Are customers desensitised to data breaches?

Or, are companies handling notifications better?

A Symantec sponsored report by the Ponemon Institute covering data breaches at 49 US companies has found fewer customers ditched their providers after a data breach occurred.

"For the first time, fewer customers are abandoning companies that have a data breach. However, certain industries are more susceptible to customer churn, which causes their data breach costs to be higher than the average," the Ponemon Institute report on data breaches in 2011 notes.

The 49 cases involved record losses of between 4500 to 98,000.

The institute makes its claim based on a 0.7 decline in the average "churn" -- the industry term for customers ditching their service provider -- after a breach from 3.9 per cent in 2010 to 3.2 per cent in 2011.

It's hard to tell what this means for consumer attitudes towards data breaches. The US has had dozens of different state-led breach reporting requirements in place for years now. A Gartner analyst speculated after the massive Epsilon breach there was "breach notification fatigue" in the US.

The Australian Law Reform Commission acknowledged the risk of notification fatigue when it recommended breach notification laws in Australia in 2008. Australia has yet to implement any such law.

Besides this, Ponemon concedes the sample size of 49 is too small for it make any generalisations about a breach's impact in cost and on the victim. For the company however, it notes that for the first time the cost per cost lost record has fallen -- from $US215 to US$194.

Of the 49 companies surveyed the highest churn rate was 8.7 per cent. Ponemon observed that some industries are more vulnerable to churn. If a financial services company suffers a breach, the churn on average is 5.6 per cent. Communications, healthcare, pharmaceutical and services are also relatively high at between 4 and 5 per cent.

In the mid-range is consumer, education, industrial, technology, hospitality and transportation, at between 2.3 per cent and 3.7 per cent, while the lowest churn occurs in media (1.9 per cent), retail (0.8 per cent) and public sector (0.7 per cent).

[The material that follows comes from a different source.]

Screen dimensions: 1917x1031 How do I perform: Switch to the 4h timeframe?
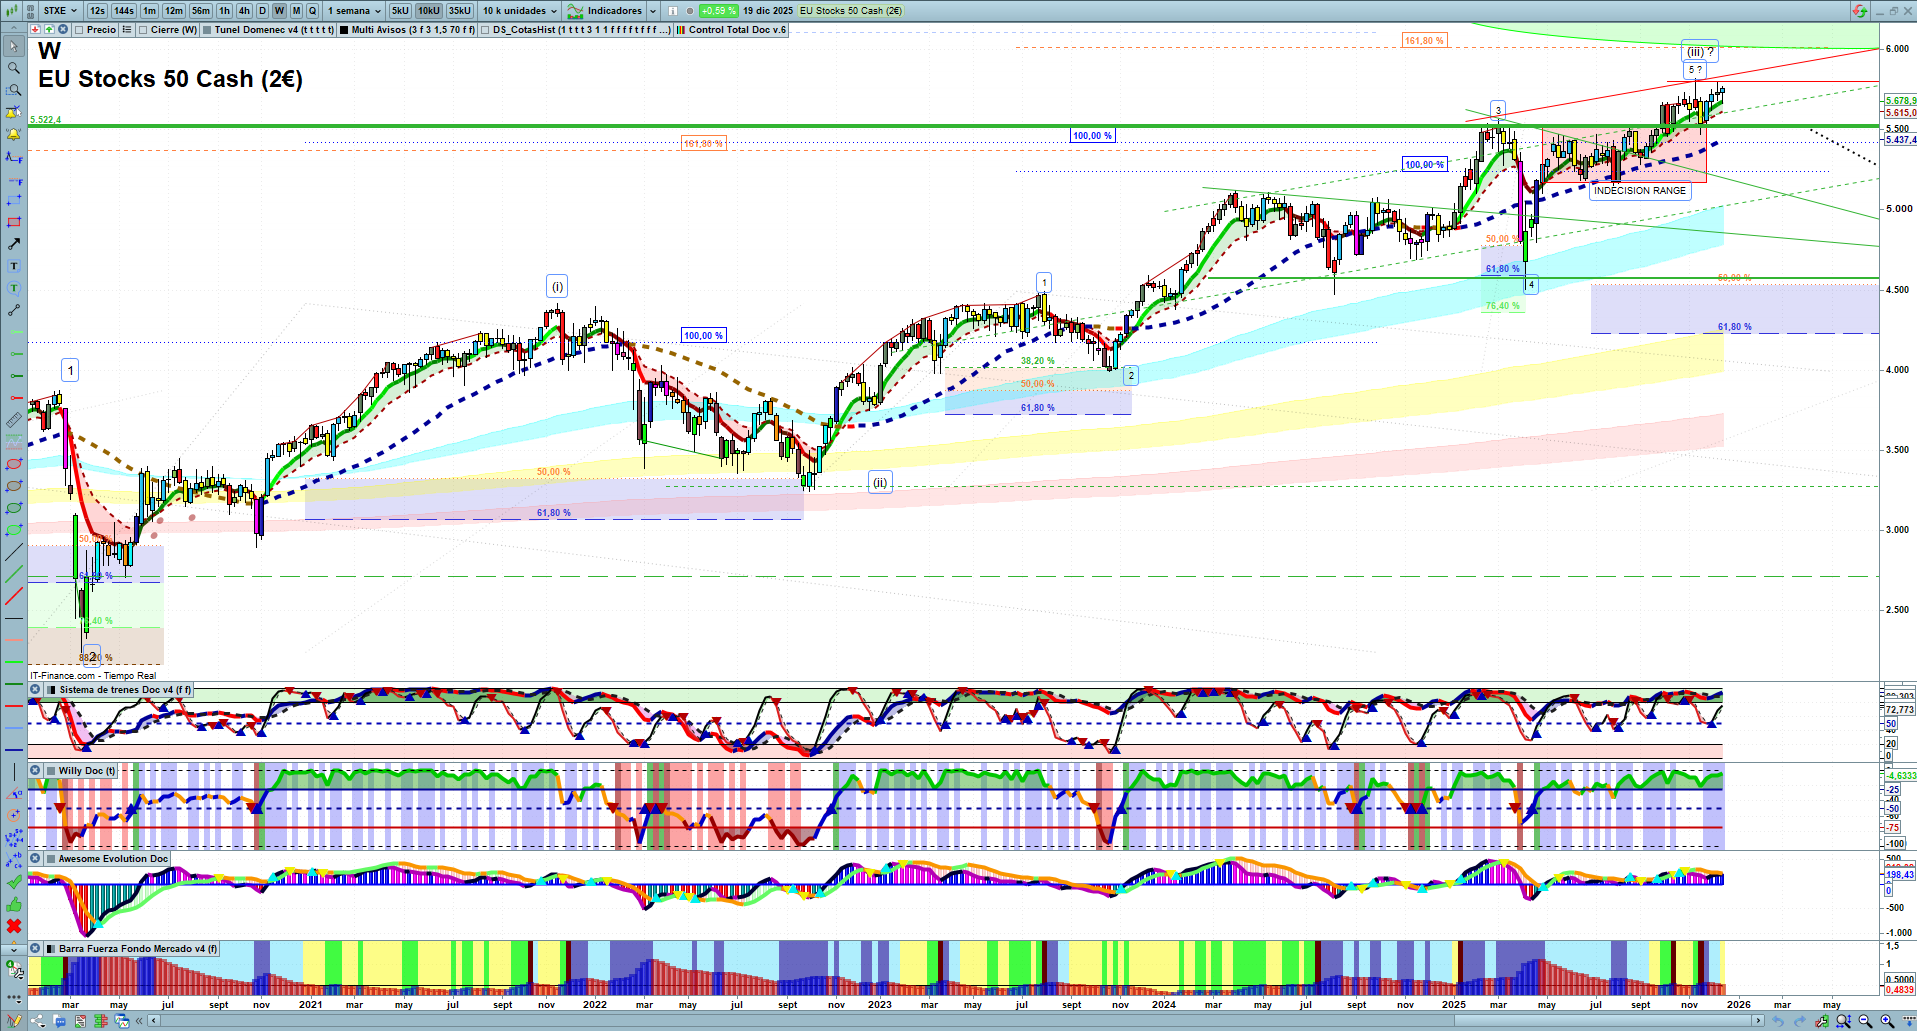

The report notes features which may influence the cost of a breach, with the lowest per capita cost at $149 for organisations that employed a CISO that centralised the security function.

Key figures included that forty-three per cent of the 41 companies had a security leader, 41 per cent suffered a breach due to third party (for example, an outsourced provider), 41 per cent notified victims within 30 days or less, 39 per cent involved lost or stolen devices, 37 per cent hired a consultant to help respond to the breach, and 22 per cent reported the 2011 breach was the first experienced.

One possible problem with Ponemon's data breach figures, at least in terms of how quickly customers were notified, is that most companies don't know they have suffered for months, and often only do after law enforcement, a regulator or the public informs them.

On average companies remained unaware of a breach for five months, according to security vendor Trustwave, which based its research on post-breach investigations.

Only 16 per cent of organisations "self-detected" a breach while those that were informed by a third party on average were unaware of the breach for 173.5 days, the vendor said.